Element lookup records
■ ■ ■

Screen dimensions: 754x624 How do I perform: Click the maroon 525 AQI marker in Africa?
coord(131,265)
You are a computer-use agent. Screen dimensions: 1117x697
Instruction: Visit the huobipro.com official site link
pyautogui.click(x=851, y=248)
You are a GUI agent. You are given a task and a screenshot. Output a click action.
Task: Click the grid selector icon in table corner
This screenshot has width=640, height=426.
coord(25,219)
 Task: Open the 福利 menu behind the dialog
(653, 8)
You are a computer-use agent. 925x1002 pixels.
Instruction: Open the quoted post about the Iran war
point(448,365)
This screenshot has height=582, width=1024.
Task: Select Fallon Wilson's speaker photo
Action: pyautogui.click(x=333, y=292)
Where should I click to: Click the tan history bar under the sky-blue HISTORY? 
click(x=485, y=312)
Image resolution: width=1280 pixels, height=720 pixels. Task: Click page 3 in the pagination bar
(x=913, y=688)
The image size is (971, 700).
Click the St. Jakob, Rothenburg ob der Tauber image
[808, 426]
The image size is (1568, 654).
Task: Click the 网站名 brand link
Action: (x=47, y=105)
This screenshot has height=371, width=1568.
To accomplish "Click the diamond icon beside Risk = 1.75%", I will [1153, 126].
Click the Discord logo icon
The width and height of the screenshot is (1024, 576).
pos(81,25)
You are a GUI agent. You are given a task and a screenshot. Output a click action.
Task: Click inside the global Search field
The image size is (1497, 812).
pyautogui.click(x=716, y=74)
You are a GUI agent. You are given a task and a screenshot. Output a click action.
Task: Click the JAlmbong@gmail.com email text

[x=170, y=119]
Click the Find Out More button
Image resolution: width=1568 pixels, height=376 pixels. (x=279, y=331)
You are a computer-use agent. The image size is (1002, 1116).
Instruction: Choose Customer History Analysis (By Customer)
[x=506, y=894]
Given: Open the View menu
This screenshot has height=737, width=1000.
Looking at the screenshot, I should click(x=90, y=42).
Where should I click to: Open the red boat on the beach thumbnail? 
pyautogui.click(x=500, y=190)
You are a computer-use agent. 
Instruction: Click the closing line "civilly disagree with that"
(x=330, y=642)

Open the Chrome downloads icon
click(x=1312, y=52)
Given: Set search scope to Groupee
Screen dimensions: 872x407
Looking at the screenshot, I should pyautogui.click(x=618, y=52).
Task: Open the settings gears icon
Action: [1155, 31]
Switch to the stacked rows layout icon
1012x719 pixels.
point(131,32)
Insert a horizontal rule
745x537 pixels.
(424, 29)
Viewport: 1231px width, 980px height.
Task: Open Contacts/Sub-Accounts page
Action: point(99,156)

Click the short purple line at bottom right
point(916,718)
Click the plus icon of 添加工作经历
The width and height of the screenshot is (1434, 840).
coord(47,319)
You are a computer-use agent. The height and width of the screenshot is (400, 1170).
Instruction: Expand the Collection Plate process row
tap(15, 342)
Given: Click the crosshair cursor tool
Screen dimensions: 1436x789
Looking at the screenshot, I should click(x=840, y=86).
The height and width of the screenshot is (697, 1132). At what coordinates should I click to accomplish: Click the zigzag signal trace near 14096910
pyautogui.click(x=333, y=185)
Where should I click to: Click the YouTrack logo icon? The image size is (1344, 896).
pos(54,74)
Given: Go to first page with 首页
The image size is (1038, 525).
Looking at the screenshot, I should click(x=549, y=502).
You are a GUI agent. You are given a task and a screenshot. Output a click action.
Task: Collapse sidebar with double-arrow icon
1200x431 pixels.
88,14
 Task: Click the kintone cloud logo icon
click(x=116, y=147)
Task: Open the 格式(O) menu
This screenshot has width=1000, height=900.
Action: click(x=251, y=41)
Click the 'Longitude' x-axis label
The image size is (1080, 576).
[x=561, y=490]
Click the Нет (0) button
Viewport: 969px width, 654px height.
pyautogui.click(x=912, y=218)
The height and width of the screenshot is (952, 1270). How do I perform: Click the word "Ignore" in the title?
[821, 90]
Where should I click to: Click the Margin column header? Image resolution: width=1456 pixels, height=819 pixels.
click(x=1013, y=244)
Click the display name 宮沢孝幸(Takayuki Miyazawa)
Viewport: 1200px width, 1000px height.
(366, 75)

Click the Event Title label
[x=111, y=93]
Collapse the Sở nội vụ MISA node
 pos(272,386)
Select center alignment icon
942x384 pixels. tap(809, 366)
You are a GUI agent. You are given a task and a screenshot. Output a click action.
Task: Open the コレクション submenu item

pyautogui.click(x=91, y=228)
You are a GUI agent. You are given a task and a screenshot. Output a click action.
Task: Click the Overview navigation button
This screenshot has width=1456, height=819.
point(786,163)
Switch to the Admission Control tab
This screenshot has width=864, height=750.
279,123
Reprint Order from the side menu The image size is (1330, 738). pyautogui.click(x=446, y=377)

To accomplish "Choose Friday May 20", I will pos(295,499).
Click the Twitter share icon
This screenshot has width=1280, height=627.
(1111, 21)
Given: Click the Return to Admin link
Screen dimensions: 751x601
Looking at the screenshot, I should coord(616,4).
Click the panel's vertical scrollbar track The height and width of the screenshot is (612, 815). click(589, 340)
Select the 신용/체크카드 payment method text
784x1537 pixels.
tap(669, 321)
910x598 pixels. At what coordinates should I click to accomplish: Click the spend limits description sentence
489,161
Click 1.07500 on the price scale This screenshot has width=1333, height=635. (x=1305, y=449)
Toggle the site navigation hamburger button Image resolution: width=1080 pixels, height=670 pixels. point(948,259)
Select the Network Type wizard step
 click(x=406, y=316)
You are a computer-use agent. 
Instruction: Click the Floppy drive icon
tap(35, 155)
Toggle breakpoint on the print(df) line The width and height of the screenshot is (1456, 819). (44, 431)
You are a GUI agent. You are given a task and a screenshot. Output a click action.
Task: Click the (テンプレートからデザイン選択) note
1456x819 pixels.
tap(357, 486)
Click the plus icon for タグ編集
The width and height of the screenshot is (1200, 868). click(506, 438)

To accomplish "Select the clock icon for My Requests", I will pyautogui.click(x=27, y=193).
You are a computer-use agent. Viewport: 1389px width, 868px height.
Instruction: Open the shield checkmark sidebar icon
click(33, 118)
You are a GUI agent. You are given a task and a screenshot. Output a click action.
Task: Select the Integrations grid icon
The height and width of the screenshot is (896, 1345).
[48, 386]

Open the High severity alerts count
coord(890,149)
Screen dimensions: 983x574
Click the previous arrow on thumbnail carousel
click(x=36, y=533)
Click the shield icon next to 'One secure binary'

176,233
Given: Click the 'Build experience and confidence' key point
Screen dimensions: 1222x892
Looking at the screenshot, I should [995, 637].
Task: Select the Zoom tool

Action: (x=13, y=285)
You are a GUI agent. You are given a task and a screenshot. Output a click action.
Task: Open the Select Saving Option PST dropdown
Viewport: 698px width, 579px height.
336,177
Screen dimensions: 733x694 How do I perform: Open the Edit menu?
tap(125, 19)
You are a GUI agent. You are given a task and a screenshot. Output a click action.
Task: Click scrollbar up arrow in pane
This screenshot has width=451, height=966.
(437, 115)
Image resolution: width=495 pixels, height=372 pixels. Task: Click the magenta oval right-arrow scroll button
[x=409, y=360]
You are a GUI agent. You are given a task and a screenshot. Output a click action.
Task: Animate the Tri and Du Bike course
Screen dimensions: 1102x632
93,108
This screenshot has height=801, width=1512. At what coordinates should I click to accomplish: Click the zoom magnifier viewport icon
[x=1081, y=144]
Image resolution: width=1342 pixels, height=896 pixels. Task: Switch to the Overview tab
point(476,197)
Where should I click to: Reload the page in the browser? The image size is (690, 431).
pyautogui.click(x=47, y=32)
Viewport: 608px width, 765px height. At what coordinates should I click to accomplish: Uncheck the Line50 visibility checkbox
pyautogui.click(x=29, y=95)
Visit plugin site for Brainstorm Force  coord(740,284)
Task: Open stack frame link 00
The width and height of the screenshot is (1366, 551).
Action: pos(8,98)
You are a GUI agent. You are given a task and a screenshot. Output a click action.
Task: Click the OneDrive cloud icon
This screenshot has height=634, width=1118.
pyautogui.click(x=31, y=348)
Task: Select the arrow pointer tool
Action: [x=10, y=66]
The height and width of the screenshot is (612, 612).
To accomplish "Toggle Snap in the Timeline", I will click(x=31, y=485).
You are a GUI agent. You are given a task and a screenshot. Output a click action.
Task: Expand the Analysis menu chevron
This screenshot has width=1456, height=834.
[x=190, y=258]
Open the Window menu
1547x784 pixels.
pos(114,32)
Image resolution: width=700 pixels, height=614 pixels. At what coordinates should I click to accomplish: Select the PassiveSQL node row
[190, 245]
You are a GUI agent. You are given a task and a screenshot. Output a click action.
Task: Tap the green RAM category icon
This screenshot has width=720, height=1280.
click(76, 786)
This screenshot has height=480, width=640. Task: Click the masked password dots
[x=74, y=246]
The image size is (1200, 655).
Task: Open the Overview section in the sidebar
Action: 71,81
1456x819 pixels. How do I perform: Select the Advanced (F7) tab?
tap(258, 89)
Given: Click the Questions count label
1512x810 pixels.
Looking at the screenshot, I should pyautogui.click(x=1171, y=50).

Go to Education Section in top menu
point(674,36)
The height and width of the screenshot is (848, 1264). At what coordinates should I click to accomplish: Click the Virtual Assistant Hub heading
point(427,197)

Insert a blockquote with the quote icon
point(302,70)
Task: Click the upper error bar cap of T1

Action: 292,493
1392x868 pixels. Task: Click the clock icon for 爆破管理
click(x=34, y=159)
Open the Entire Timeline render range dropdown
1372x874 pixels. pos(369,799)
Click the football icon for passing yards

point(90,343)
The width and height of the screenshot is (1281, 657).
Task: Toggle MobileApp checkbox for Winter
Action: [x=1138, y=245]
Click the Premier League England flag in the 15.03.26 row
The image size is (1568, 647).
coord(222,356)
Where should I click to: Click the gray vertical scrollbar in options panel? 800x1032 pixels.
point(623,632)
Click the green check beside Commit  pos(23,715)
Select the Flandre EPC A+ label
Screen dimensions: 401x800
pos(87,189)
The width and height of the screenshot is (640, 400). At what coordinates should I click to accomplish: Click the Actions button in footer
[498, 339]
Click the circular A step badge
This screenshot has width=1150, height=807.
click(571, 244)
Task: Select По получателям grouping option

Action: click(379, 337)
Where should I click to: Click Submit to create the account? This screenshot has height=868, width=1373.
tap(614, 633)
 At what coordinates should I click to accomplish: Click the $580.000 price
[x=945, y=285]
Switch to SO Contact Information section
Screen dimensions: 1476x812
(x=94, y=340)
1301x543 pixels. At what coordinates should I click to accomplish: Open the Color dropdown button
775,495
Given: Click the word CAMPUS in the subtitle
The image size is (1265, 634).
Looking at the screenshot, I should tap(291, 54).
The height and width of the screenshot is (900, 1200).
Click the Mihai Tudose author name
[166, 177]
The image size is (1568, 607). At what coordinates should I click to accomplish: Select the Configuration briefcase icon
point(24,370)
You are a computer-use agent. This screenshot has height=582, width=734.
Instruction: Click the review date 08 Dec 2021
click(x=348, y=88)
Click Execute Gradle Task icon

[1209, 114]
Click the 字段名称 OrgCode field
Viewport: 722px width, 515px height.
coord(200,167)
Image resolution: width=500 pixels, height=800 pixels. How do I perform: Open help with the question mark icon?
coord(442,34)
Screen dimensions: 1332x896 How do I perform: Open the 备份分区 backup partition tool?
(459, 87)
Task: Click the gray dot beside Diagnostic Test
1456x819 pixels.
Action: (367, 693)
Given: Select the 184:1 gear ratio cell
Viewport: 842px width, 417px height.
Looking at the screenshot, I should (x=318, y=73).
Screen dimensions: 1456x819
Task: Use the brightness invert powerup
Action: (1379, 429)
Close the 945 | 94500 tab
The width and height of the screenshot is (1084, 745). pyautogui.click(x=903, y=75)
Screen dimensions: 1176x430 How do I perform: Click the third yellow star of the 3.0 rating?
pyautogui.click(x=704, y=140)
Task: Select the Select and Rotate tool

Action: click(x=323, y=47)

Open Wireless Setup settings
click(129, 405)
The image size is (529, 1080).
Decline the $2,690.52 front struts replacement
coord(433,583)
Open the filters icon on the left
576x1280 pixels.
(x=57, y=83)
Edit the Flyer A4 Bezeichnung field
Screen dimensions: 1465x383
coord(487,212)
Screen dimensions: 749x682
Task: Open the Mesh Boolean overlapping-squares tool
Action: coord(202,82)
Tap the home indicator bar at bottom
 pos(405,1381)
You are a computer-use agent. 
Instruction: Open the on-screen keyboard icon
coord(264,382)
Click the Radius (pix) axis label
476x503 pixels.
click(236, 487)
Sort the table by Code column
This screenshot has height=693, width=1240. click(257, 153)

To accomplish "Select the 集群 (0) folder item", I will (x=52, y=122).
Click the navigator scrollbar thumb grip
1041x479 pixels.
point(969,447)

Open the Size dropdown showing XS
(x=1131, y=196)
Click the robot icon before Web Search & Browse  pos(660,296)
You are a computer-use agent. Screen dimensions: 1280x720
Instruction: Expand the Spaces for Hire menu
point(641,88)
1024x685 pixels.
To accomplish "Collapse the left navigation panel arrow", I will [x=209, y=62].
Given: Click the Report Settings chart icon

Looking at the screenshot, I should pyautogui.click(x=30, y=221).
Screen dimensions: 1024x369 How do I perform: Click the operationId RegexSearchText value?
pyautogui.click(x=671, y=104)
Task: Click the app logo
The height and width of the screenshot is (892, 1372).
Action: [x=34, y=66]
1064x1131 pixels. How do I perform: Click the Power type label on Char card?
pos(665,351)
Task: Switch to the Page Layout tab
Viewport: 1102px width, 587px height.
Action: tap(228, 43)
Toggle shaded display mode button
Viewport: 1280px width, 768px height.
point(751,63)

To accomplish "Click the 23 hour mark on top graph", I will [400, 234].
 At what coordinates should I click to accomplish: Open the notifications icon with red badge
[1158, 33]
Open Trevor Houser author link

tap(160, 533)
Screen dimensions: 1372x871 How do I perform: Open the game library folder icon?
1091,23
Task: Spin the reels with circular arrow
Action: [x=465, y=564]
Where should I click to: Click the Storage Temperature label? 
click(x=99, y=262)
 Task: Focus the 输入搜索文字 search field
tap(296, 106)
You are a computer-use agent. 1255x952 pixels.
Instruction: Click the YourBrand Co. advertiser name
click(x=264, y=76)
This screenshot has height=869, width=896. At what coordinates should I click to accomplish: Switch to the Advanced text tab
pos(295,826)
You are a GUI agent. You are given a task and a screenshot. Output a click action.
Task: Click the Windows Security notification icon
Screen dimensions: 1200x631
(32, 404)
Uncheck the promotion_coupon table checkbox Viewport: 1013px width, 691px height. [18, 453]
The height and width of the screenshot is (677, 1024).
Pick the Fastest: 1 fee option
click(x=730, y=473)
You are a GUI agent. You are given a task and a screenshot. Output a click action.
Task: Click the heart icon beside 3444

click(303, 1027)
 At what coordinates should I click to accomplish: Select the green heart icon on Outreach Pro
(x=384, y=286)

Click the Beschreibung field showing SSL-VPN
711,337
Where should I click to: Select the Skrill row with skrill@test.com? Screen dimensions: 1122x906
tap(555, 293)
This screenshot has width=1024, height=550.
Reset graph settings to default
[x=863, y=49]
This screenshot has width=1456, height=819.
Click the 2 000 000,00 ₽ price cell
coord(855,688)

■ ■ ■

Exercise instructions: Copy out everything in the records from the line containing "on Outreach Pro" down to the end of the records, keeping each line exactly as it appears.

Response below:
 At what coordinates should I click to accomplish: Select the green heart icon on Outreach Pro
(x=384, y=286)

Click the Beschreibung field showing SSL-VPN
711,337
Where should I click to: Select the Skrill row with skrill@test.com? Screen dimensions: 1122x906
tap(555, 293)
This screenshot has width=1024, height=550.
Reset graph settings to default
[x=863, y=49]
This screenshot has width=1456, height=819.
Click the 2 000 000,00 ₽ price cell
coord(855,688)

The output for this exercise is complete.